= Isnelle Amelin =

French feminist and union leader

Isnelle Amelin née Baret (1907–1994) was a French feminist, women's rights activist, and bank employee from the island of Réunion, where she is remembered for the important part she played in the left-wing Union des femmes de La Réunion from its establishment in 1958. A dedicated trade unionist and member of the CGT, she founded the Syndicat général des employés de banque et de commerce in 1945, the year when she was elected as one of the first women to serve on the municipal council of Saint-Denis. She continued her political support of the Communist party until she was seriously injured while trying to save a ballot box from right-wing militants in the 1956 legislative elections. She headed the Union des Femmes de La Réunion until she died in 1994.

==Biography==
Born on 14 September 1907 in Saint-Leu, Isnelle Baret was the daughter of the forester Aimée Léopold Baret and Eugénie Gaspard. She attended private Catholic schools and received an elementary school certificate. By the time she was 25, she had lost her parents and her six siblings who, unable to afford treatment, had all died from malaria or tuberculosis. In 1941, she married Raoul Amelin, a police inspector and communist militant.
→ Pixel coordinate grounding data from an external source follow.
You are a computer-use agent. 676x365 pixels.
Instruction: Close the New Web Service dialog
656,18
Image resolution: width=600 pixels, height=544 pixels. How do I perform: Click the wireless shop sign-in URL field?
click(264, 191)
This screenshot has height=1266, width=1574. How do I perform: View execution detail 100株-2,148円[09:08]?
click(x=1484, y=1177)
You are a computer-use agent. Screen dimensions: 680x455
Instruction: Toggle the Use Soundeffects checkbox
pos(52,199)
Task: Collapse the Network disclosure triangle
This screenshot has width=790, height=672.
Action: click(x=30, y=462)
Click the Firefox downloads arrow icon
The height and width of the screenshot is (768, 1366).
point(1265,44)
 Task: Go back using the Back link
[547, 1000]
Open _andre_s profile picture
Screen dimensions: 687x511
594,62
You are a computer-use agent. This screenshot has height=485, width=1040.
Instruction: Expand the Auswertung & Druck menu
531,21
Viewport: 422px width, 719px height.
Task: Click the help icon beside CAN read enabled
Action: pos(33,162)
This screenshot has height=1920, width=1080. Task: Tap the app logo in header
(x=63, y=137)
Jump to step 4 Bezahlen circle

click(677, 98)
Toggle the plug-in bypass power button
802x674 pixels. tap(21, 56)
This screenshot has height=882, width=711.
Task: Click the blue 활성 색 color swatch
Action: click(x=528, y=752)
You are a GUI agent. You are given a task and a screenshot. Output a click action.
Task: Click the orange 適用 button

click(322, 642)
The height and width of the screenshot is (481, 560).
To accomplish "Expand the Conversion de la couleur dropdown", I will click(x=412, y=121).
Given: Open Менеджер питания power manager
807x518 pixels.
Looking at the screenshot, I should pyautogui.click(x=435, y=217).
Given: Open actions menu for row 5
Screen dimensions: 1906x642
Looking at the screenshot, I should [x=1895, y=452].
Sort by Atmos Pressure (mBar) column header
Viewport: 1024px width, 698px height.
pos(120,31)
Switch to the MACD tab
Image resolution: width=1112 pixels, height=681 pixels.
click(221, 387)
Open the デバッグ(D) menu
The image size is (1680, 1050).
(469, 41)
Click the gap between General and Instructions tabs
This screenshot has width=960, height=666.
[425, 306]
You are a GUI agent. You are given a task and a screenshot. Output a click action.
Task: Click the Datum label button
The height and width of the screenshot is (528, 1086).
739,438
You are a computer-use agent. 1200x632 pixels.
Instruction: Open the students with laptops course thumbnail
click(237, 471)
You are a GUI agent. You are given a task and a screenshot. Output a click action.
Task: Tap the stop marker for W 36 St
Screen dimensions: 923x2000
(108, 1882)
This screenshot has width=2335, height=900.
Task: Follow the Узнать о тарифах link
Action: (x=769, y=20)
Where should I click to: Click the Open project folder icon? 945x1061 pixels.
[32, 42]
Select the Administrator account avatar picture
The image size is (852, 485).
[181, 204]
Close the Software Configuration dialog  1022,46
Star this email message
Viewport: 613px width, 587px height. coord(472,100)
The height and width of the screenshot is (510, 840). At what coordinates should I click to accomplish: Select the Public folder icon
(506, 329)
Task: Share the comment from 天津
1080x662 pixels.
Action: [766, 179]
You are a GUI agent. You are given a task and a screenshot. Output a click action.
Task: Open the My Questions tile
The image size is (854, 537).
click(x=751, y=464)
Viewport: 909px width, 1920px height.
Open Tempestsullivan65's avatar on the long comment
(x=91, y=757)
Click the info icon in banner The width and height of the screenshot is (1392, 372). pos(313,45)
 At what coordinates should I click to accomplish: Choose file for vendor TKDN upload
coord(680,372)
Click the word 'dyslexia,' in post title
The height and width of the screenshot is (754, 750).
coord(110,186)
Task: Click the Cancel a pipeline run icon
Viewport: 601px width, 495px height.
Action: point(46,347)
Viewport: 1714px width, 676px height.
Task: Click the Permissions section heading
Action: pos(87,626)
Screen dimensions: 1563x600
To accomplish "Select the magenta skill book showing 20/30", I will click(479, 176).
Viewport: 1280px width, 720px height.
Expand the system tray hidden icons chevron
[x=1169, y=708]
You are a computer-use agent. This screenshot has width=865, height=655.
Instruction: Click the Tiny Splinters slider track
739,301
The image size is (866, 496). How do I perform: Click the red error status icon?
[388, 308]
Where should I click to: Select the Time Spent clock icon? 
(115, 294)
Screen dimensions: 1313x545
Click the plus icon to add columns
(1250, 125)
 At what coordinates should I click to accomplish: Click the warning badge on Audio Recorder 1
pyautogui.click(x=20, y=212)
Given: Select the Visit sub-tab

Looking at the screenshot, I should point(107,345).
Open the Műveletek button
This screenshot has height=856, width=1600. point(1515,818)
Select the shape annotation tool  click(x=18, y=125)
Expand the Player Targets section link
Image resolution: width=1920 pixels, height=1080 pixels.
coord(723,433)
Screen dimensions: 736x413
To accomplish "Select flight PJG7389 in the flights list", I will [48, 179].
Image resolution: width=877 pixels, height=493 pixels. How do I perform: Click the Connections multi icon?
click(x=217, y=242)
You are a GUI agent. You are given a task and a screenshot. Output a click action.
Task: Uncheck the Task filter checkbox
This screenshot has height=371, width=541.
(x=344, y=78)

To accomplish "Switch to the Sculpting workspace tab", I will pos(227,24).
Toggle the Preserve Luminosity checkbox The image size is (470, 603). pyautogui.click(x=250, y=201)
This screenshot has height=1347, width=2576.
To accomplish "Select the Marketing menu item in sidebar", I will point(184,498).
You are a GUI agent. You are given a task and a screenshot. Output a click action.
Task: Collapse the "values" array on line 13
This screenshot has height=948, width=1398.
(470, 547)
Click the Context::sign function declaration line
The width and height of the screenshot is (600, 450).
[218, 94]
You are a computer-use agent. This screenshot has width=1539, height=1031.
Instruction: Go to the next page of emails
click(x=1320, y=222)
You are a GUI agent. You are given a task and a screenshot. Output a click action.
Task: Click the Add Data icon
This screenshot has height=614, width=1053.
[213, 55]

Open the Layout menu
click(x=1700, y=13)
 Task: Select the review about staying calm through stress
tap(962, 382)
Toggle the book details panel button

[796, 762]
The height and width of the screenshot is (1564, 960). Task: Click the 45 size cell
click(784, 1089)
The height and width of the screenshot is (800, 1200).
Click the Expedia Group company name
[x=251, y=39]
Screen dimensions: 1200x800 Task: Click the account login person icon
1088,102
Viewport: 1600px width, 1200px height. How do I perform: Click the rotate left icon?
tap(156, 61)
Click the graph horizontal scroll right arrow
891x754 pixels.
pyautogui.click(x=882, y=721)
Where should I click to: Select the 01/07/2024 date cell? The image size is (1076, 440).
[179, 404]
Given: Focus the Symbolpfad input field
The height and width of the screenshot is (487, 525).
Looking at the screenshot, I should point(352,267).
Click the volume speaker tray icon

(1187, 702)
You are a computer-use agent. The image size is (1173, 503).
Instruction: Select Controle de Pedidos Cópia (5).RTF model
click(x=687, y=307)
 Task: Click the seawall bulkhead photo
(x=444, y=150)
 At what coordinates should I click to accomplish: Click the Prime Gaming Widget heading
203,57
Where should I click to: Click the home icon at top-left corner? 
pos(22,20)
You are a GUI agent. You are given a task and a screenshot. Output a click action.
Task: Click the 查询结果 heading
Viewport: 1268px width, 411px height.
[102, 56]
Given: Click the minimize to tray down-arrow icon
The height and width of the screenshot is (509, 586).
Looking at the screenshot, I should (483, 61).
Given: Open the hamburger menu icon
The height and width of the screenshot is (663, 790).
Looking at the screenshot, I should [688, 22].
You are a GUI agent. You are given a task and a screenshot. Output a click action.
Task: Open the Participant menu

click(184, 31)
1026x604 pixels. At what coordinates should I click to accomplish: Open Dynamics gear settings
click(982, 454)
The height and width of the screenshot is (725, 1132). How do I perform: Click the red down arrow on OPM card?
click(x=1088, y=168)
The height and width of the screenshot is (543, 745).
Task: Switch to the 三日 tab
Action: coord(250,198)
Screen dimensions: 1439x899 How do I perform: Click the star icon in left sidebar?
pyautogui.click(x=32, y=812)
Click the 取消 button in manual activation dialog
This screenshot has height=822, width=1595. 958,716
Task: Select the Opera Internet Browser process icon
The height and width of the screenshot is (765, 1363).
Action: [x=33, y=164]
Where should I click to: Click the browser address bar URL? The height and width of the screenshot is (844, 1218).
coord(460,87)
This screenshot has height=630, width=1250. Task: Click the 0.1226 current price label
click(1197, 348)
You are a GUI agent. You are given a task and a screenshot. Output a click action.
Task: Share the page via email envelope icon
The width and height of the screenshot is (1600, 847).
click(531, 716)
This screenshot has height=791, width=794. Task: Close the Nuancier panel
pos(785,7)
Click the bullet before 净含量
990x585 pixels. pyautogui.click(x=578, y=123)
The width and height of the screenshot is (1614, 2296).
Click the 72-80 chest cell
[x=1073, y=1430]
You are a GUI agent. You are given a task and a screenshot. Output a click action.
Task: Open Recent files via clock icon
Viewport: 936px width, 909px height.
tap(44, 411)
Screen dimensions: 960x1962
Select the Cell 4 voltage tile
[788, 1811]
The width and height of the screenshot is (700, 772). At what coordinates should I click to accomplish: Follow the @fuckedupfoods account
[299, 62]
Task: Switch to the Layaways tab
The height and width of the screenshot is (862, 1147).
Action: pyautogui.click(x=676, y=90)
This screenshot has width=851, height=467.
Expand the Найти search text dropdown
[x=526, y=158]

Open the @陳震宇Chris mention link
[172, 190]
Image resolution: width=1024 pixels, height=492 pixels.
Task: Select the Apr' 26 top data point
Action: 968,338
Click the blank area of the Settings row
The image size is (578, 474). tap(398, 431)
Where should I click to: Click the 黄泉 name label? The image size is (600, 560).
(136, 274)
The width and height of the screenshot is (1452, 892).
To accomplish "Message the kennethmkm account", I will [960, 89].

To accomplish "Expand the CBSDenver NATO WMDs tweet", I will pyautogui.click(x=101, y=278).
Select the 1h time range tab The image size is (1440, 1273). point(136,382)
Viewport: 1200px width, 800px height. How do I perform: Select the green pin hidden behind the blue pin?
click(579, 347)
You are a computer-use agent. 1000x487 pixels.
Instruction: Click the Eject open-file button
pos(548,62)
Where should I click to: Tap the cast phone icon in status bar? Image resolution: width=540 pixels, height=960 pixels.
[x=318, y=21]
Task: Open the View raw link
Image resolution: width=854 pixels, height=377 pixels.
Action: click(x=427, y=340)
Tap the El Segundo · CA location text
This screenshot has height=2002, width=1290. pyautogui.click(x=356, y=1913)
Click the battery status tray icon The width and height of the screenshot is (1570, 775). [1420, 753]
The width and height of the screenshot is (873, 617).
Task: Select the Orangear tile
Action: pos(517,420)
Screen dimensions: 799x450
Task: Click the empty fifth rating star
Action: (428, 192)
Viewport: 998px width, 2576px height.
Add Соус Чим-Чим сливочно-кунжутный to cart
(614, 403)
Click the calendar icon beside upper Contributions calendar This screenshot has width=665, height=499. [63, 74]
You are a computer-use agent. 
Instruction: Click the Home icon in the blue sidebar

Encouraged by her husband, she became an active member of the CGT. As a bank employee, she founded the Syndicat général des employés de banque et de commerce where she served as secretary general from 1945 to 1955. As a member of the Comité Républicain d’Action Démocratique et Social (CRADS), she participated in the municipal elections of 1945, winning a seat on the city council of Saint-Denis until 1958 and then again from 1958 to 1964. She also became the first president of the local branch of the Communist Union des Femmes Françaises (UFF) in 1946.

In 1952, as CGT administrator, she inaugurated a nursery for household workers and supported the activities of the Syndicat des bonnes et des blanchisseuses, the union for housemaids and laundry workers. Actively supporting the fight for the decolonisation of La Réunion, she was seriously injured by right-wing activists while trying to protect a ballot box during the 1956 legislative elections. As a result of her activities, which were considered subversive, she was forced to retire when she was only 48.

She nevertheless continued to work as a women's rights activist within the Fédération réunionnaise de l'UFF, serving as president for the rest of her life. Isnelle Amelin died in Saint-Denis on 4 February 1994, aged 86, from an illness she had contracted two years earlier while undertaking humanitarian work in Madagascar.